Whilst compiling his interviews for Shoah, one upset him so much that he decided not to include it. During World War II, the Nazis required the presence of a Jewish Council in all their European “ghettos”. They were nominally responsible for the running of these ghettos, but in actuality were more token figureheads. In the Theresienstadt concentration camp was a ‘model’ ghetto designed by Adolf Eichmann as a propaganda tool to deceive the world. Rabbi Benjamin Murmelstein was chairman of the Judenrat from autumn 1944. It was his examination in 1975 which Lanzmann omitted from Shoah. In The Last of the Unjust he revisits this discourse whilst also travelling to the locations integral to Murmelstein’s story.

The central question of The Last of the Unjust is this: Should Murmelstein be considered a Nazi collaborator with blood on his hands, or as a distinctly pragmatic person who did what he could to survive under dreadful repression?

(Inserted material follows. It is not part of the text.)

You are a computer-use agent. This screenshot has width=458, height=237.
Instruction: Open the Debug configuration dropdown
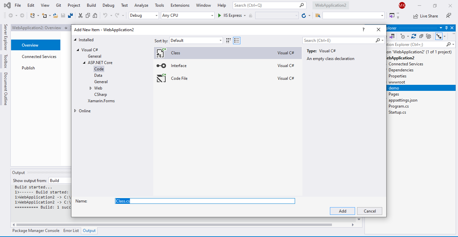pos(143,15)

Murmelstein, who previously worked closely with Adolph Eichmann as a representative of the Jewish community in Vienna, is a persuasive and intelligent subject. Hindsight is a wonderful thin, and the Rabbi makes a persuasive argument to justify his actions. Whilst he clearly helped many, his tale is full of moral grey areas. The beauty of The Last of the Unjust is that it’s up to the viewer to make their own judgements, whilst Lanzmann never lets his prey off the hook.

The Last of the Unjust is out in cinemas on Friday.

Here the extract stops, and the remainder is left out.